入学当初抵抗があった夏希ちゃんとは、今ではすっかり打ち解けていた。
「ねーねー、ここのクレープおいしそうじゃない?」
「確かに!」
「家からもちょっと近いし放課後一緒にいこ!」
「賛成!」
私はそう言い、放課後が来るのを待っていた。
放課後を告げるチャイムが鳴った後、私は夏希とクレープを目指して一緒に歩いた。
行く道にある木々からは夏を知らせる蝉の声がする。
「おいしー!」
「ねー!!」
「友達ってさいこーー!!」
二人してクレープの虜になっていた。
「じゃーねー!」
「また明日!!」
そう言って私たちは分かれた。そしてなぜか帰るときに胸が締め付けられる感覚があった。
わたしは思った。

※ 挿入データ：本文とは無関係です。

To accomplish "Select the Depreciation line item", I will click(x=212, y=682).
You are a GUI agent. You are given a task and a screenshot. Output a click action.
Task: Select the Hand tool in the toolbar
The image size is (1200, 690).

夏希に恋をしているかもしれないと。
けど、もうこの恋はかなわない。
私たちは「友達」なのだから…
どんなに幸運であっても、夏希の恋人になれるわけがないのだ。
私たちが出会えてることが幸運なのだから。
私は、あの踏切に行った。
見たこともないような青い空、潮風の香り、波の音。
そのすべてが私の感覚を刺激した。
翌日から一週間、夏希は体調不良で学校を休んだ
それから私は夏希に会わないまま、夏休みに入った。